Posted Aug 18, 2005 16:53 UTC (Thu) by dskoll (subscriber, #1630) [Link]

Meanwhile gnome isn't used by your grandma

A data point: My parents use Linux (because I refuse to support Windoze, even for family members.) My kids use Gnome, and my parents were horrified by its complexity. My parents are really neophytes when it comes to computers.

So my parents run Debian Sarge, with the XFCE3 desktop (XFCE4, alas, has become too Windoze/Gnomish for their tastes.) It's a nice, clean simple desktop. It does everything they need, which consists of precisely three things: Read and send e-mail (Thunderbird), Surf the web (Firefox) and do word processing (WP 5.1 for DOS in Dosemu.)

Now that's a desktop for Grandma. :-)

GNOME and your grandma

Posted Aug 18, 2005 17:49 UTC (Thu) by rknop (guest, #66) [Link]

My wife has a similar experience.

She needs to surf the internet and read email (both with Mozilla at the moment), and do some writing (with Emacs at the moment). She also listens to some online radio streams (gmplayer).

I set her up with FVWM. Works. She didn't set it up herself-- that would be asking too much. But once I set up the dock buttons and the menu items, she was good to go.

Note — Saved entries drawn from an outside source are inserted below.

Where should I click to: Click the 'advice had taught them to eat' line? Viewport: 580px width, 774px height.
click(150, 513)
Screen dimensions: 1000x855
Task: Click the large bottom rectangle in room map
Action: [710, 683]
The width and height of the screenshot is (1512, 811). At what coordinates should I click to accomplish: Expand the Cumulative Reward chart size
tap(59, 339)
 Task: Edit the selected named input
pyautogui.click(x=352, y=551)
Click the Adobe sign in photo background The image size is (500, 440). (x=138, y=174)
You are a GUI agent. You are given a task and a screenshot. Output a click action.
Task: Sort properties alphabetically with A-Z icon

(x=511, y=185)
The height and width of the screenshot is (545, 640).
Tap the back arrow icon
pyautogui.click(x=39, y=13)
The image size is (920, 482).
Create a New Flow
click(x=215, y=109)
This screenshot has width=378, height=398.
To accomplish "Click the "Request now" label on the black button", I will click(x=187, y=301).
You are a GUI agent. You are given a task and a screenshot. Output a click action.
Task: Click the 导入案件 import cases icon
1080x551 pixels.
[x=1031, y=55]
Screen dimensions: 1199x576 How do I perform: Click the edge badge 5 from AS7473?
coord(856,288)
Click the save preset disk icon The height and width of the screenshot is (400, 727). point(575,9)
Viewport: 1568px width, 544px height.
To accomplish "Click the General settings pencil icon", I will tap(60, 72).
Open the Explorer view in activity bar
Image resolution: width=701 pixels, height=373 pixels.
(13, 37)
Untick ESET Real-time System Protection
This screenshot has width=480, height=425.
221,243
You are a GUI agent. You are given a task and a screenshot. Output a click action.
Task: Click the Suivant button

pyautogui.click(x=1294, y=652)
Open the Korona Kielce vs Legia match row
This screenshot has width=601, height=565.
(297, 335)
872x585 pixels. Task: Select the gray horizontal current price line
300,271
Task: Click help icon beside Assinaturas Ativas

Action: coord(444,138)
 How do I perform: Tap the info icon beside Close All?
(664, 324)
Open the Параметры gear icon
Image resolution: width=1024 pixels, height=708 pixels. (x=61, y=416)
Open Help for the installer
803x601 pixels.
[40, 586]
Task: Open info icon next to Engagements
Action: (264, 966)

And, it works well enough on her 266 MHz PC. (OpenOffice.org is a dog on that, at least starting up, but the window manager is just fine.)

I used to set up new student accounts on my machines at work with KDE, under the theory that it's enough like Windows that they will figure it out more easily. Nowadays-- FVWM. Preconfigured to do most of what they want. It's just so much cleaner and simpler and faster. It gets them going, and they'll need to be doing Unix things from the command line anyway. (You can't run IRAF from a menu-- or if you do, it opens a terminal in which to run it anyway.)